Russian spy agency denies involvement in Litvinenko poisoning

MOSCOW (AP) Russia's foreign intelligence service issued a sharply worded denial on Wednesday of involvement in the poisoning of a fierce Kremlin critic and former spy who fell seriously ill in Britain,

Wednesday, November 22nd 2006, 5:46 am

By: News On 6


MOSCOW (AP) Russia's foreign intelligence service issued a sharply worded denial on Wednesday of involvement in the poisoning of a fierce Kremlin critic and former spy who fell seriously ill in Britain, the Interfax news agency reported.

Alexander Litvinenko is in a London hospital under armed guard after what his associates claim was an assassination attempt by the Russian government. Doctors say he clearly was poisoned, but the substance used has not been identified.

"Litvinenko is not the kind of person for whose sake we would spoil bilateral relations,'' Interfax quoted Sergei Ivanov, a spokesman for the Foreign Intelligence Service, as saying. "It is absolutely not in our interests to be engaged in such activity.''

The service, whose Russian abbreviation is SVR, declined comment to The Associated Press.

The SVR is one of the successor agencies to the Soviet KGB.

Ivanov's comments echoed previous Russian denials of involvement in the poisoning.

But in comments reported by the Moscow Times newspaper on Tuesday, an opposition lawmaker in the Russian parliament's lower house noted that a law passed earlier this year allows Russian agents to operate abroad.

"After we had adopted the bill that allows the deployment of special services abroad to fight terrorism, I would not rule out that our guys pulled this off,'' Communist lawmaker Viktor Ilyukhin said, according to the newspaper.

Litvinenko worked both for the KGB and for another successor, the Federal Security Service. In 1998, he publicly accused his superiors of ordering him to kill tycoon Boris Berezovsky and a year later spent nine months in jail on charges of abuse of office, of which he was later acquitted.

He fled to Britain in November 2000, and three years later wrote a book accusing the FSB of staging apartment-house bombings that authorities blamed on Chechen separatists.

Litvinenko became ill shortly after he met with an Italian security expert, who said he had shown Litvinenko e-mails from a confidential source identifying the killers of journalist Anna Politkovskaya, a strong critic of the Kremlin who was gunned down in Moscow in October. Litvinenko has accused Russian President Vladimir Putin in the killing.

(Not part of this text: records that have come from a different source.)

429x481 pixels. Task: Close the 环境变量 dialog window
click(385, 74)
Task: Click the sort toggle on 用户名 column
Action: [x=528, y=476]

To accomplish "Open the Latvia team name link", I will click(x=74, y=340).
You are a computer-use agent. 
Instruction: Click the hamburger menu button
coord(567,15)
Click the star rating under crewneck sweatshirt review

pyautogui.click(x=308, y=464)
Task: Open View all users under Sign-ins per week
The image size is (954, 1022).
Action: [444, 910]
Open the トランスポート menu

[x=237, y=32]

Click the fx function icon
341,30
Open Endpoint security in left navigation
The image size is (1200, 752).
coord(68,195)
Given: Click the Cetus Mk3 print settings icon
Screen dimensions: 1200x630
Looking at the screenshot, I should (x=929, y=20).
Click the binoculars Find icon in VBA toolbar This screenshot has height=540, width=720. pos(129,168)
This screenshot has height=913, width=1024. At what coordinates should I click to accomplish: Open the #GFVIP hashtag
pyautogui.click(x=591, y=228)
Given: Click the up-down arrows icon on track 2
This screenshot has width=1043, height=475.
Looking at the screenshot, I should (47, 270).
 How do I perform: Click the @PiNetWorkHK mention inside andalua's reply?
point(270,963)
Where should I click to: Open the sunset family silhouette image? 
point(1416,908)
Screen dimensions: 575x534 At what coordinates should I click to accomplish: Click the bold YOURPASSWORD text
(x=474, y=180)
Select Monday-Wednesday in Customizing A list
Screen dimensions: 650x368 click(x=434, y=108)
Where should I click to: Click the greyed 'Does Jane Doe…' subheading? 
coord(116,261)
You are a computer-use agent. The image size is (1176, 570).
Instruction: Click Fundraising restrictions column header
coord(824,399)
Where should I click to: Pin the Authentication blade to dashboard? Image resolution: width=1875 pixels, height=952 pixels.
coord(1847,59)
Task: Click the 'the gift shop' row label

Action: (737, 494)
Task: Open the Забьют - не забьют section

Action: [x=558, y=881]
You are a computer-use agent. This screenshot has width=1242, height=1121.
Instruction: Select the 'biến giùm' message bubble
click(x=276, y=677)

Doctors initially said that Litvinenko, 43, appeared to have ingested the toxic metal thallium, but the hospital where he is in intensive care said Tuesday that says that tests show thallium poisoning was unlikely. He has suffered damage to the immune system and to vital organs, as well as hair loss.

The hospital said that while preliminary tests suggested Litvinenko had not been poisoned by thallium salt, the most common form of the toxin, radioactive thallium remained a possibility.

Radioactive thallium is commonly used in hospitals, injected into the bloodstream to act as a tracer during heart scans.